Dataset items:
▽

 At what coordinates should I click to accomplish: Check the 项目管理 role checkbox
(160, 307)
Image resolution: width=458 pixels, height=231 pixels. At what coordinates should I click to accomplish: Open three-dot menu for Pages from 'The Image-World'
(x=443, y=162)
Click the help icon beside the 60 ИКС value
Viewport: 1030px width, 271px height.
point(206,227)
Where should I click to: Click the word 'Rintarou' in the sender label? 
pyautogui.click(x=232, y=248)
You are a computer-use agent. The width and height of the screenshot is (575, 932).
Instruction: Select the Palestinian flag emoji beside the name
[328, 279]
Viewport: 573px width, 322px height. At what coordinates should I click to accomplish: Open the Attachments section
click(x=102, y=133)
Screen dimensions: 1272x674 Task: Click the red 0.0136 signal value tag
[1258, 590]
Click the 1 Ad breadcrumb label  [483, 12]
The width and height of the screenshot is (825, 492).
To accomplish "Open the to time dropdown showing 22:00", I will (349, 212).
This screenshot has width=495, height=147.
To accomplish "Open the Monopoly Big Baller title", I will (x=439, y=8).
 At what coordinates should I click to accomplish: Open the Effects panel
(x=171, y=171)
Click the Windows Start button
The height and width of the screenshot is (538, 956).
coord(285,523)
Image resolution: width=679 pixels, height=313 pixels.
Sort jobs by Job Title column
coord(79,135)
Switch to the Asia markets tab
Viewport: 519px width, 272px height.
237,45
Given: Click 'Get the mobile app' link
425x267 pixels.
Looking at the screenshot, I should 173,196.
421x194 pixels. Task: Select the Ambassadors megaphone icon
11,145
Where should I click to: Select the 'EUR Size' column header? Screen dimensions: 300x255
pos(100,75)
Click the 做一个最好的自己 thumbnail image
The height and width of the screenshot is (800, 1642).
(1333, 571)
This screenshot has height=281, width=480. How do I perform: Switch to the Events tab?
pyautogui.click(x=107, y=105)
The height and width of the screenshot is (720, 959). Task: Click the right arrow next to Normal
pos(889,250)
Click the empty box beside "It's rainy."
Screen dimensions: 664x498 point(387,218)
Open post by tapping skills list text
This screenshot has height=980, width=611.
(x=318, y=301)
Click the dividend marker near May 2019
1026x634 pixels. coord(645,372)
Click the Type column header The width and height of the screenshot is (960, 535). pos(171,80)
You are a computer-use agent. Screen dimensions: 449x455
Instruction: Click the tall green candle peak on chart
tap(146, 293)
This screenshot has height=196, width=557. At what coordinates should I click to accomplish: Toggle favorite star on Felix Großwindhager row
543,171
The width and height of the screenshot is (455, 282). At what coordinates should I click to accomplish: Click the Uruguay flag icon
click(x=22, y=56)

△

* Problem to solve *
Please reproduce verbatim the rows from the line containing "Given: Click 'Get the mobile app' link" through the line containing "pos(100,75)", both included.

* Task response *
Given: Click 'Get the mobile app' link
425x267 pixels.
Looking at the screenshot, I should 173,196.
421x194 pixels. Task: Select the Ambassadors megaphone icon
11,145
Where should I click to: Select the 'EUR Size' column header? Screen dimensions: 300x255
pos(100,75)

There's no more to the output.